The DataBench Observatory introduces the popularity index, calculated for ranking the topic terms in time, which is based on the following components: (1) Research component, such as articles from the Microsoft Academic Graph (MAG) [25]; (2) Industry component, such as job advertisements from Adzuna service [26]; (3) Research and Development component, such as EU research projects, e.g. in CORDIS [27] dataset (4) Media component, such as cross-lingual news data from the Event Registry system [28]; (5) Technical Development component, such as projects on GitHub [29]; and (6) General Interest, such as Google Trends.

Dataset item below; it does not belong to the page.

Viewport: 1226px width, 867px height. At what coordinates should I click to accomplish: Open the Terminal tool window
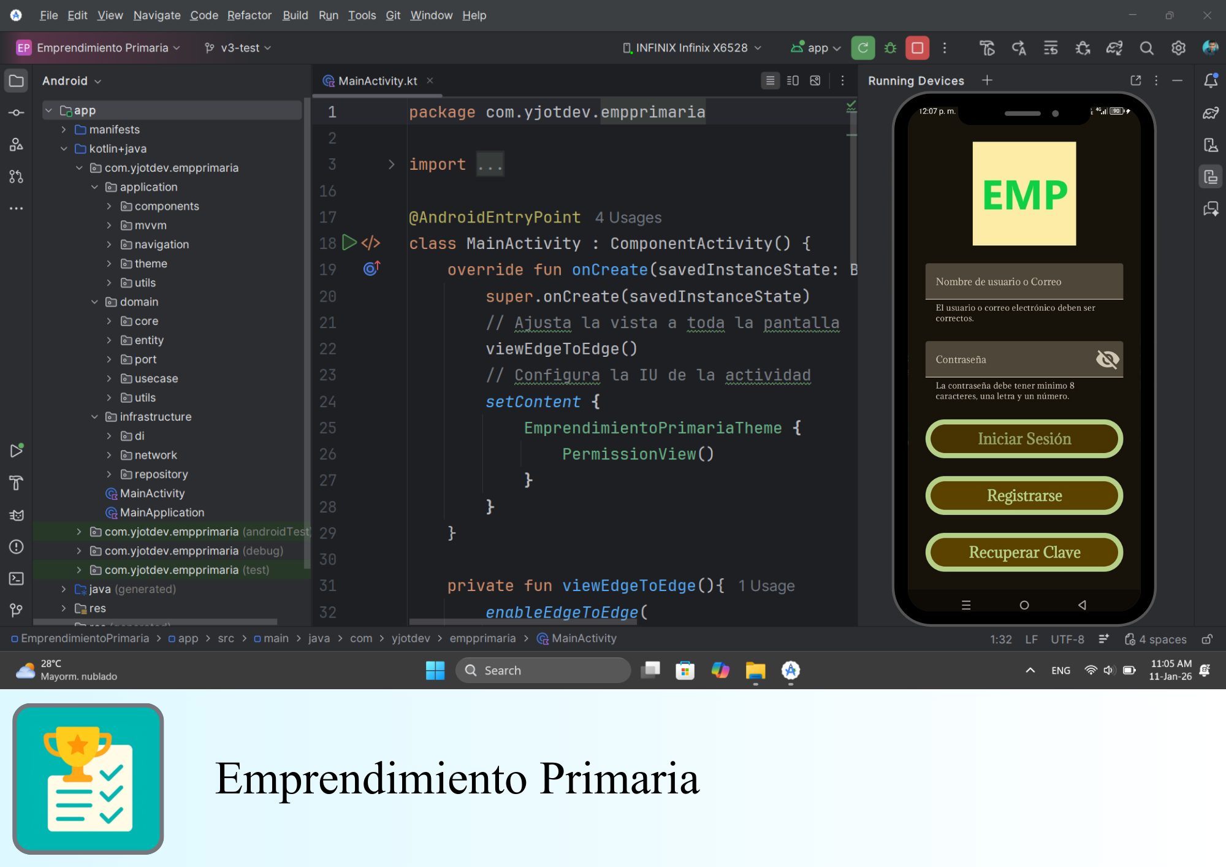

The DataBench observatory provides ranking and trending functionalities, including overall and monthly ranking of topics, tools and technologies, as well as customized trending options. See, e.g., Fig. 15 that demonstrates that Microsoft tools are highly requested in job postings, Python is one of the most popular languages at GitHub (as it is also mentioned in [30, 31]) and users on the web search a lot for Node.js solutions. It is possible here to search for the popularity of various Big Data and AI tools and also for Benchmarks.

Fig. 15
figure 15

DataBench popularity index (Tools and Technologies, accessed in November 2020)

See also Fig. 16, which shows time series for topics from the areas of Artificial Intelligence, Big Data and Benchmarking. Users interested in the “Artificial Intelligence” topic can observe its high popularity (score 10 is the maximum normalized popularity) within academic papers.

Fig. 16
figure 16

Time series (Topics, accessed in November 2020)

In the context of the DataBench Toolbox, the DataBench Observatory is targeted at different user groups, such as industrial and business users, academic users, general public, etc. Each type of user can use the Observatory to explore popular topics as well as tools and technologies in areas of their interest.

Furthermore, in order to develop the DataBench observatory tool, we have composed a DataBench ontology based on Artificial Intelligence, Big Data, Benchmarking-related topics from Microsoft Academic Graph and extended/populated the ontology with tools and technologies from the relevant areas, by categories. Microsoft Academic Graph (MAG) taxonomy has been expanded with DataBench terms—over 1700 tools and technologies related to Benchmarking, Big Data, and Artificial Intelligence. New concepts have been aligned with MAG topic, MAG keyword, Wikipedia (for analysis in wikification) and Event Registry concepts. The DataBench ontology is used in the semantic annotation of the unstructured textual information from the available data sources. Figure 17 illustrates the popular tools and technologies in the Graph databases category, sorted by popularity for GitHub data source.

Fig. 17
figure 17

DataBench popularity index (Tools and Technologies, Category: Graph Database, sorted by GitHub data source, accessed in November 2020)

7 Conclusions

This chapter has presented a Big Data and AI Pipeline Framework developed in the DataBench project, supported by the DataBench Toolbox. The Framework contains a number of dimensions, including pipelines steps, data processing types and types of different data. The relationship of the Framework is with existing and emerging Big Data and AI reference models such as the BDV Reference Model and the AI PPP, and also the ISO SC42 Big Data Reference Architecture (ISO 20547) [3] and the emerging AI Machine Learning Framework (ISO 23053) [6], with which the pipeline steps also have been harmonized.

Further work is now related to populating the DataBench Toolbox with additional examples of actual Big Data and AI Pipelines realized by different projects, and further updates from existing and emerging technical benchmarks.

The DataBench Toolbox observatory will continuously collect and update popularity indexes for benchmarks and tools. The aim for the DataBench Toolbox is to be helpful for the planning and execution of future Big Data and AI-oriented projects, and to serve as a source for the identification and use of relevant technical benchmarks, also including links to a business perspective for applications through identified business KPIs and business benchmarks.